Application of Geographically Weighted Regression for Modeling the Poverty Cases in Kalimantan, Indonesia
DOI:
https://doi.org/10.21009/JSA.08101Keywords:
Geographically Weighted Regression, poverty, Kalimantan, IndonesiaAbstract
Poverty is one of the most global issues that remains a concern worldwide, including in Indonesia. Indonesia is among the top 100 poorest countries in the world, ranked 73rd, to be exact. Government wants to decrease the national poverty rate, as outlined in the 2021-2024 National Medium-Term Development Plan, with the expected percentage of poor people in Indonesia on 2024 being 6.5 to 7 percent. Unfortunately, the hope for a reduction in the poverty rate has not been achieved in several regions, such as in 4 out of 5 provinces in Kalimantan. Therefore, the analyzing factors causing poverty in the Kalimantan region is conducted using the Geographically Weighted Regression method in order to give clearly information for government to decrease the poor rate in this region. GWR (Geographically Weighted Regression) is an extension of the regression method. The equation parameters for each observation location differ from one location to another. The weighting function used were fixed gaussian, fixed bisquare, fixed tricube, adaptive gaussian, adaptive bisquare, and adaptive tricube. Based on R2 and AIC value, the best model is the model with fixed tricube function. The R2 score is 0.8952, while the AIC score is 155.83. The GWR model is better than OLS or global regression model. Thus, spatial analysis to see the factors affecting the percentage of poor people in each regency and city in Kalimantan, Indonesia has been successfully carried out.

Recorded data »
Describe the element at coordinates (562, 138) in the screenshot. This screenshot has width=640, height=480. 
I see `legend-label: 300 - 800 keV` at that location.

Work item »
Answer these questions about the poverty abstract:
1. Where does Indonesia rank among the poorest countries in the world?
2. In how many of Kalimantan's provinces has the hoped-for drop in the poverty rate not been achieved?
3. Which weighting function gave the best model, and what AIC score did it have?

Exercise output »
1. 73rd.
2. 4 out of 5.
3. The fixed tricube function, with an AIC score of 155.83.